Even after Peg married, moved to Englewood, and raised three children, they would return to the ranch on weekends. After her husband died in 1971, she moved to Evergreen, living first in the Buffalo Park area and then building in the late 1980s a home on 40 acres she inherited from her mother where she'd spent so many of her summers.
Although she remembered the historic Troutdale Hotel, she never set foot in it. "The family lived a ranch lifestyle and wasn't into society," the Upbeat article noted.
Much of the 5,000-acre ranch was owned at one time by her great aunt, Anne Evans, "a well-known patron of the arts who established or helped establish the Denver Art Museum, Central City Opera, and Denver Public Library," according to the Upbeat article by Ellen Stiner. "When she died in 1941, the lower end of the ranch where the Hayden sawmill is located, went to Hayden's mother, Margaret Evans Davis. The rest of the Evans Ranch went to Hayden's uncle, John Evans, and then eventually to his children. The latter is still called the Evans Ranch, but is no longer owned by members of the Evans family. Hayden's mother eventually placed her land, about 1,600 acres, in a trust."
Approximately 2,500 acres of the Davis property is protected by a conservation easement that restricts development.
Peg didn't like development and worked to further conservation efforts by the Mountain Area Land Trust and The Evergreen Naturalists Audubon Society.
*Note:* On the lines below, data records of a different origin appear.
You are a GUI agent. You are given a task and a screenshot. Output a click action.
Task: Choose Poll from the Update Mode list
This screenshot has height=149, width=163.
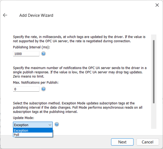point(33,135)
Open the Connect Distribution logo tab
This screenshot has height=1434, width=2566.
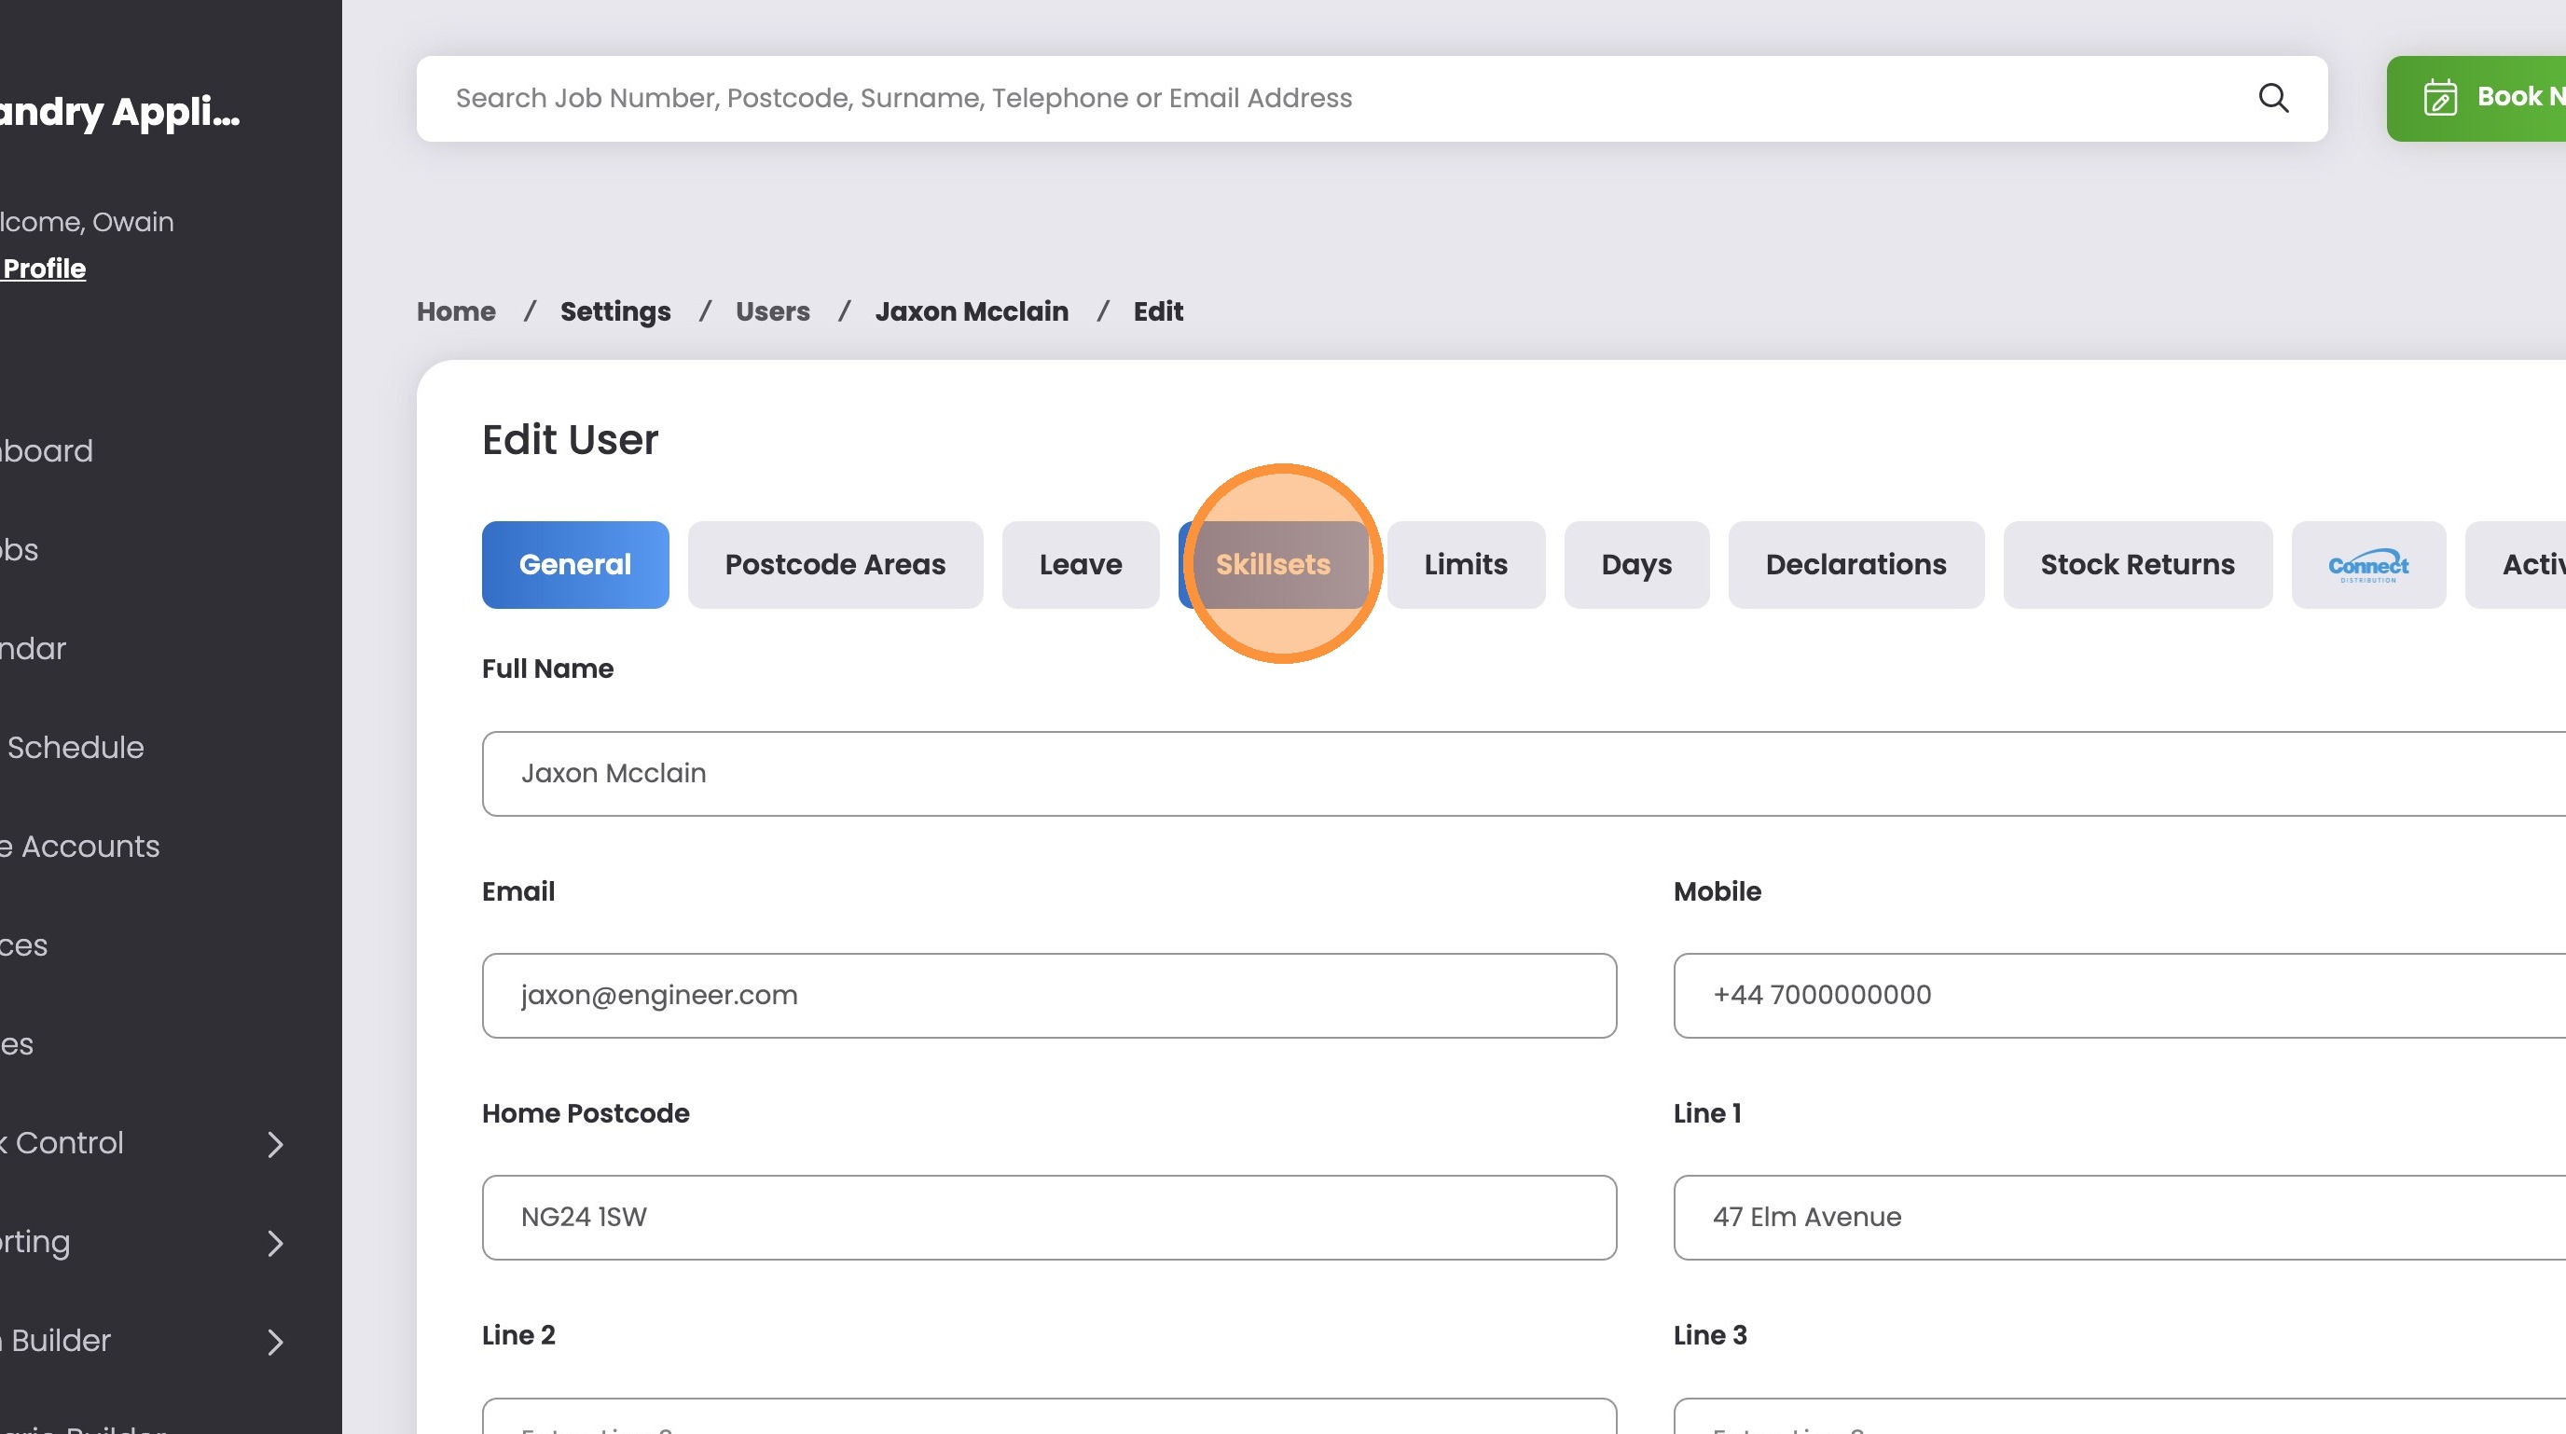2368,565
Her greatest contribution was her interest in capturing history before it was forgotten. This passion led her to interview and record oral histories by old-timers still alive, mostly through tapping the superb memory of ranch caretaker Bryan Schwartz, who lived to be 102. She had them transcribed, hoping to someday incorporate memories into a book. That never happened during her lifetime, but the historical recollections along with early photographs of the area have been preserved and are often referenced in the writings of others.